The proper drafting of your will following the legal formalities ensures that your will will be enforceable and available for probate is important. The court has discretion to grant probate (probate is confirmation that the will is valid and accepted). When the court exercises this discretion, it has to be satisfied that the document sets out clearly how you wanted your assets to be allocated or distributed.

About Completing a Will

The successful completion of your will should not wait until you are old and ready to die. The process can be straight forward and educational. Please contact one of our estate planning attorneys to review the process and objectives with you.

Your will can serve as the basis for your lifetime planning and your financial management. Included in a will can be trusts and special provisions for the distribution of your assets, at the time your pass away or in the future after your death. If your beneficiaries are minors, you can make special provisions for their future support and education. By including a trust for your minor children in your will (often referred to as a testamentary trust) you have elected to control their future distributions beyond age eighteen (18) and the trustee who will be financial responsible to care for your children. Many people make this election rather than allowing state law and the Uniform Transfers to Minors Act (UTMA) to control your money and distributions. You also will want to identify to the courts who you select to be the guardians of the persons of your children.

Why Make a Will?

When a person in Virginia dies without making a will then the laws of the Commonwealth of Virginia control the distribution of the person's assets. If you die without a will the term is; you have died "intestate".

What could happen without a will?

  • If you die without spouse or children, but are survived by your parents, then your parents will generally receive all the assets of your estate.
  • If you die and are survived by a spouse, then the whole of your estate will generally pass to your spouse.
  • If you die and are survived by a spouse and children of the same marriage the estate will go to the surviving spouse.
  • If you die and are survived by a spouse and children of a prior marriage the estate will be divided between your spouse and children, 1/3 to your spouse and 2/3 to your children.
  • If you die without spouse, children or parents, but are survived by brothers and sisters, then your estate will be divided equally amongst those brothers and sisters and the children of your deceased siblings.

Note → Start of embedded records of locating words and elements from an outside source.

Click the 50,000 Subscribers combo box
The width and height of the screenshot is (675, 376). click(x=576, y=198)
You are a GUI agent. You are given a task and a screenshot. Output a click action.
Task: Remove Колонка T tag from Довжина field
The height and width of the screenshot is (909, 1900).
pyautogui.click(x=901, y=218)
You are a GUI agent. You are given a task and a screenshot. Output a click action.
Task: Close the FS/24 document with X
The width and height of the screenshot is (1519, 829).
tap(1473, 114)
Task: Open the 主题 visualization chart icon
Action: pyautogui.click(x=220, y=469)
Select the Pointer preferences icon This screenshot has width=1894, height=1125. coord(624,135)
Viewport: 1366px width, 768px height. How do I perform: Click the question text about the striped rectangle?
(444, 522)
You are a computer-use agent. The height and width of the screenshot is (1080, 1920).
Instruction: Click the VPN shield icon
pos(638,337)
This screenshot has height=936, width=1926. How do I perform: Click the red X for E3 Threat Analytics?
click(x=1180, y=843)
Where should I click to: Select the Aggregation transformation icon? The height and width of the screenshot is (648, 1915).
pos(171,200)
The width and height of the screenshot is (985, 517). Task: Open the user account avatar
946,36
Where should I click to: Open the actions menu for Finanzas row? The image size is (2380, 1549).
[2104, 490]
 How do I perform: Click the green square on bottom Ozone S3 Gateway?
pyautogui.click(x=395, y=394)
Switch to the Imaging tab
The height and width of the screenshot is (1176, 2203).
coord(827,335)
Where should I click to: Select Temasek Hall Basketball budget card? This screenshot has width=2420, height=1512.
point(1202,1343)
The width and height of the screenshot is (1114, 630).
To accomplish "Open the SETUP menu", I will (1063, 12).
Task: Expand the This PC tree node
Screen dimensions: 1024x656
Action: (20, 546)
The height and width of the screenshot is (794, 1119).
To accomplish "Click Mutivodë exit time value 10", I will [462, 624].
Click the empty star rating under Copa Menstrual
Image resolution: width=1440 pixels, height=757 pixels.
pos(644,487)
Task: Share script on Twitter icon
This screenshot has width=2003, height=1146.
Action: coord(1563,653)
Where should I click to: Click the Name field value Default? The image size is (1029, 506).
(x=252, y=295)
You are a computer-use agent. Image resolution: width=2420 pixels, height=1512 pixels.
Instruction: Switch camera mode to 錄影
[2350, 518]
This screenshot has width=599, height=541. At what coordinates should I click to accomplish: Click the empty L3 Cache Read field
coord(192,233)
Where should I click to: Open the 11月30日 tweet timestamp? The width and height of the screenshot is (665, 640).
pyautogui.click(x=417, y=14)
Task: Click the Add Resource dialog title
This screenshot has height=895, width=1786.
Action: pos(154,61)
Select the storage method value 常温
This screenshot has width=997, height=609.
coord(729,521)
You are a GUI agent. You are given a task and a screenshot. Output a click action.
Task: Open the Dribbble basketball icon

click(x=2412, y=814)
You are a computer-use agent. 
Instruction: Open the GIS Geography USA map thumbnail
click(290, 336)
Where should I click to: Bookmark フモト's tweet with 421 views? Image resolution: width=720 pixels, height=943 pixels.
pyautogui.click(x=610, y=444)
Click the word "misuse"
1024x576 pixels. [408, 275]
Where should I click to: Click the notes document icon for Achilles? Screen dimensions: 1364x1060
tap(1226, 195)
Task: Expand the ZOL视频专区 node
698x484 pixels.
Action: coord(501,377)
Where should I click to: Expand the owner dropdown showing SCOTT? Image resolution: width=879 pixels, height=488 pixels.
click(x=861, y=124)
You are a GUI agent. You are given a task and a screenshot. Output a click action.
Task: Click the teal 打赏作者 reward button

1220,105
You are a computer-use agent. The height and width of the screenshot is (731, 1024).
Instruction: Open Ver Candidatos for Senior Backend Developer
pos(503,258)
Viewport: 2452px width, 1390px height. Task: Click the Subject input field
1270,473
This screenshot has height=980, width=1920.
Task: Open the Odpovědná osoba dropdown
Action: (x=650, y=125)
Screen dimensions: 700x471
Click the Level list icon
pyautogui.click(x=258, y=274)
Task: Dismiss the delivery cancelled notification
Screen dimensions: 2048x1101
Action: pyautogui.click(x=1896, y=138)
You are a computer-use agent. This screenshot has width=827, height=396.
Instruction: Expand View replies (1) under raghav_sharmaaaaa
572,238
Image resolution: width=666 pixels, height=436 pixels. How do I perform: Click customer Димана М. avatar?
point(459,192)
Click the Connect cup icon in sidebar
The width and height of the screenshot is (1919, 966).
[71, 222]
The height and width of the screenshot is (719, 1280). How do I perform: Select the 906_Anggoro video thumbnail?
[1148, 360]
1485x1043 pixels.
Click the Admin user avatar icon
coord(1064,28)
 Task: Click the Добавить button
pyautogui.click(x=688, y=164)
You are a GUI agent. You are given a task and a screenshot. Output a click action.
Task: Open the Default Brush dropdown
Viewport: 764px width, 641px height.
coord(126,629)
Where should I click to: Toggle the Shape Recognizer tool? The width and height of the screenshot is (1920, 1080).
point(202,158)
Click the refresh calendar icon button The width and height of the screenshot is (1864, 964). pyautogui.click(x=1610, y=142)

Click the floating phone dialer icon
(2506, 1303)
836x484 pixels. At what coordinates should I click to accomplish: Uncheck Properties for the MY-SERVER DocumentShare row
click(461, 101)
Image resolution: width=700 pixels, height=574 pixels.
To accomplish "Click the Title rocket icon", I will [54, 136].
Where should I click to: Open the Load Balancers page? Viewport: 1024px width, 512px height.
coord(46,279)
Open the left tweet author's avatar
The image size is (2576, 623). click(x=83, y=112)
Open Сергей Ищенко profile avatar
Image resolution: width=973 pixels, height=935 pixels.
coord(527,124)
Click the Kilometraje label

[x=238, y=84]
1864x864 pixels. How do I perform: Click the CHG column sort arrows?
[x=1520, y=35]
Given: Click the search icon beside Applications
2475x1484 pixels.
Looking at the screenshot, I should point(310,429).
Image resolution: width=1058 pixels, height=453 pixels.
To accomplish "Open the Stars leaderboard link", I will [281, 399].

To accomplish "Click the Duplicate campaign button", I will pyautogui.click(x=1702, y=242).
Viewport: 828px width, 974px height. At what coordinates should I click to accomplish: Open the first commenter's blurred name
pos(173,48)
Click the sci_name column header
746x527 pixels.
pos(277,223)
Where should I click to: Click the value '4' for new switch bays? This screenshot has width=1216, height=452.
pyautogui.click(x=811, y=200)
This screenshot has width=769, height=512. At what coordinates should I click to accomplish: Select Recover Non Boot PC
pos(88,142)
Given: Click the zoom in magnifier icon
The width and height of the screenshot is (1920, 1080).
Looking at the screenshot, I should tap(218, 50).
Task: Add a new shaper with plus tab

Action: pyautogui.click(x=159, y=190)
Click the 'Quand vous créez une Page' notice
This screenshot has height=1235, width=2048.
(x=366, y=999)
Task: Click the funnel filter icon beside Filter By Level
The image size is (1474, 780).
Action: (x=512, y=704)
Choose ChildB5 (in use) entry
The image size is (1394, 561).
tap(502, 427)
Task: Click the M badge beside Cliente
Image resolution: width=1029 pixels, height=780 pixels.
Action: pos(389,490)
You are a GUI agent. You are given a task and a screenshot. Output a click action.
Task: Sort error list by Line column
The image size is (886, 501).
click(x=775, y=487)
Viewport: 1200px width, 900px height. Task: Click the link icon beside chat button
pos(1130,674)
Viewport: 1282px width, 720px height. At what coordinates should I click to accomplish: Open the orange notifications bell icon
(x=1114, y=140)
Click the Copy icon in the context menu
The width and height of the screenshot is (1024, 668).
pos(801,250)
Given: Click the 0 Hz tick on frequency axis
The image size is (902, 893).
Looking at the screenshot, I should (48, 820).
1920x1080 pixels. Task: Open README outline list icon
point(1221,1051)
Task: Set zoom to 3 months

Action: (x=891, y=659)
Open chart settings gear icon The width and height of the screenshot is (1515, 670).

What are the benefits of having a will?

  • To protect your loved ones or your charities.
  • Controlling the distribution of the assets you have worked to accumulate.
  • Smooth transfer of assets.
  • Having a will enables your assets to be transferred smoothly on your death.
  • To secure your children's future.
  • If you have children (under adult age), you should nominate guardians and make arrangements for their upkeep and education.
  • If you are currently in your second marriage, you need a will to protect the members of your new family.
  • The foundation of your lifetime financial planning and estate planning.